Although only interchangeability of the printing form and the transfer cylinder has been shown in FIG. 15, the invention also includes the interchangeability of the pressure cylinder.

When the diameter of the cylinders 89 and 90 have to be changed the dampening device 137 and the inking and the dipping roller with the respective fountains have to be arranged movably with respect to the frame to be lifted or lowered in contact with the printing form cylinders of different diameters.

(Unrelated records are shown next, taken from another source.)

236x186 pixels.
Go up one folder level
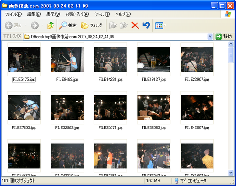click(x=51, y=25)
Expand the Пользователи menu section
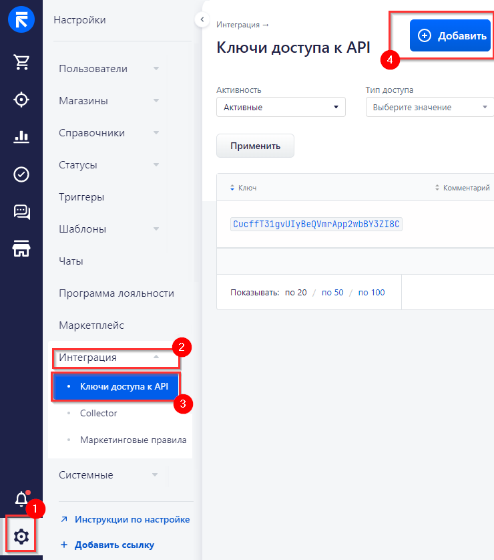The image size is (494, 560). coord(109,69)
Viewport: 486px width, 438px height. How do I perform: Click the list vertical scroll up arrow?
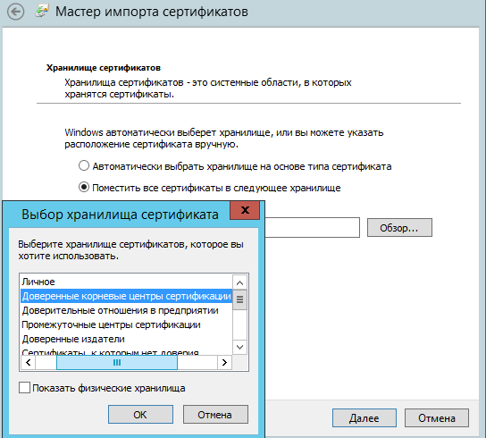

Since this can be readily accomplished by people having ordinary mechanical skill, a more detailed description is not considered necessary.

Although the interchangeability is only shown for a rotary lithographic offset printing device the same idea may be employed according with the cylinders of rotary relief printing devices constructed according to the invention.

The invention discloses a printing press which is very simple in its design and in which the features of smooth surfaced cylinders, thin and easy to prepare printing means, and the inking devices for the use of an ink of low viscosity and the interchangeability of the cylinders allow especially the use of such printing devices in under-developed countries with a low technical standard.

It will be apparent that other and further forms of the invention may be devised without department from the spirit and the scope of the appended claims.

Claims

What is claimed is:

1. A rotary lithographic offset printing device for printing a moving web, comprising, in combination, a frame, a printing form cylinder rotatably mounted upon said frame, said printing form cylinder having a smooth, uninterrupted peripheral cylindrical surface, thin offset printing form means carried directly by said printing form cylinder surface, a transfer cylinder rotatably mounted upon said frame adjacent said printing form cylinder and parallel thereto and having a closed cylindrical peripheral rubber surface engaging said printing form means, said web engaging said transfer cylinder periphery, a pressure cylinder rotatably mounted upon said frame adjacent said transfer cylinder and parallel thereto and engaging said web in opposed relation with respect to engagement of said web and transfer cylinder, a dampening roller rotatably mounted upon said frame for dampening said printing form means with a dampening fluid, an inking roller rotatably mounted upon said frame engaging said printing form means, an ink fountain, ink supply means for supplying an ink film of uniform thickness to said inking roller, scraping-off means engaging said inking roller and removing the ink not taken from said inking roller by the printing form means and the dampening liquid transferred from said printing form cylinder to said inking roller, an ink and dampening fluid separator communicating with said scraping-off means, and separated ink transfer means interconnecting said ink supply means and said separator, said ink supply means including an ink layer thickness adjusting member defining a border extending parallel to the axis of said inking roller, said border being adjustably displaceable as a whole parallel to itself.